Since the Universe platform essentially just gives AI agents a framework to control virtual machines—which can run any operating system or software—the future of Universe isn't limited to games. It can technically run any software, including productivity apps and websites. So programmers won't necessarily just train their agents on Grand Theft Auto V; they'll train them on Excel, Amazon, and Photoshop. Android support also works, and iOS is coming soon. Anything that runs on a computer is something that Universe can potentially train an AI on, and anyone—or at least, anyone with an AI—can access it for free.
"It's not just games," says OpenAI's Catherine Olsson, an alum of MIT's Brain & Cognitive Science group. "Our goal is that anything a human can do on a computer, an AI agent should also be able to do."
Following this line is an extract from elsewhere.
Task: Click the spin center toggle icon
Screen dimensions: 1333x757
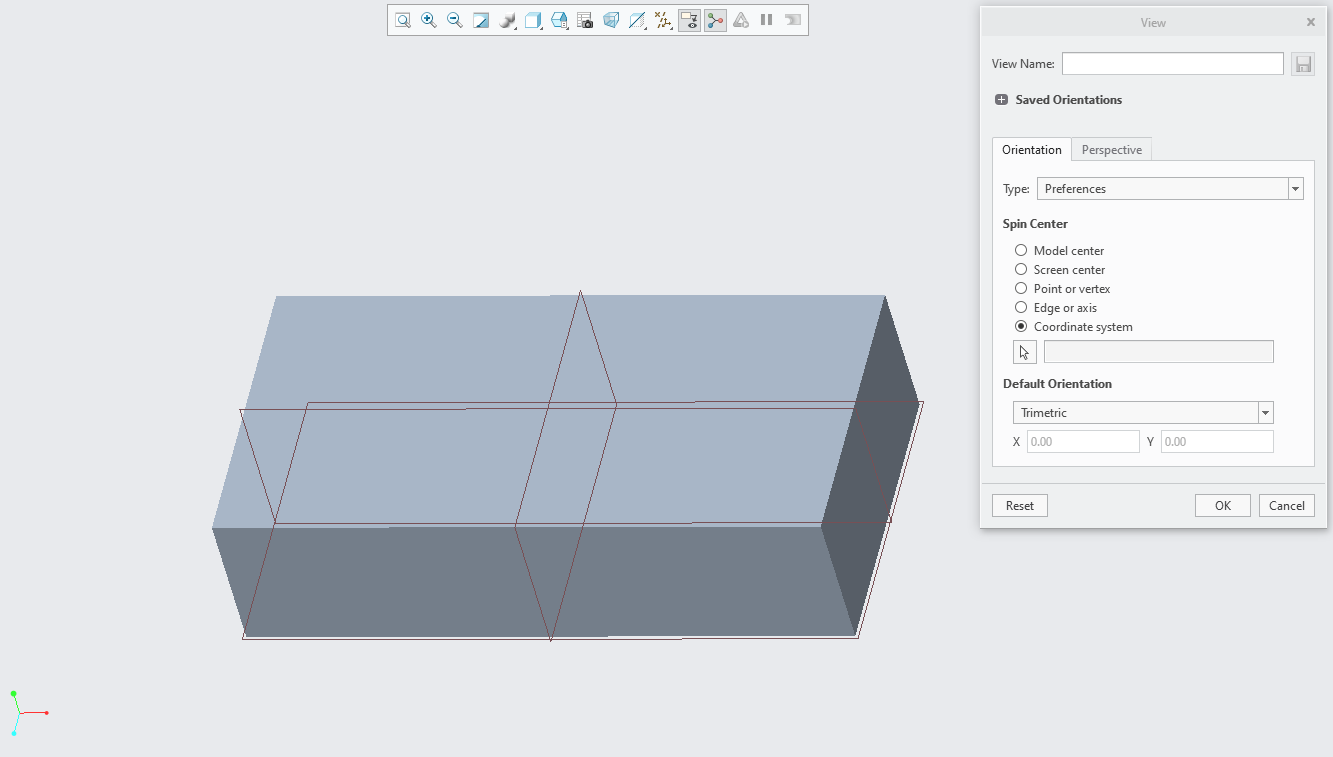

So is the point to create a single super AI, one robot to rule them all? Not really, says Jack Clark, communications director at OpenAI. Rather, it's to give multiple companies and institutions working on machine learning the ability to test whether or not their agents have general intelligence. "Look at this way," says Clark. "If I asked you: How would you characterize your intelligence? No matter your answer, it would be totally subjective." In a way, Universe removes the subjective guesswork, because if someone develops an AI that can play video games as well as it can book a flight, "it must have general intelligence." And if it has general intelligence, an AI is on the path to being as good as a person.
That opens the door to all sorts of possibilities. Digital assistants who are as good as people at scheduling your tasks, even if you've never completed a particular task before. Software that can test websites, or provide UX insights for designers and developers. Self-driving cars that can navigate traffic patterns they have never encountered. Even AIs that can adapt alongside humans, instead of just falling apart the second you ask them for something they don't know how to do. In other words, it's a step toward flexible computer intelligence.
Universe won't teach AIs to do these things by itself. Computer researchers will still need to figure out how to program them to be as good at learning as humans. But it will provide the obstacle course. And if everything goes well? It could help establish the first truly "human" AIs, although it's worth noting that there are many—including one of OpenAI's backers, Elon Musk—who worry that AIs that are as smart as humans might prove uncontrollable, and therefore, dangerous. HELLO PROFESSOR FALKEN. SHALL WE PLAY A GAME?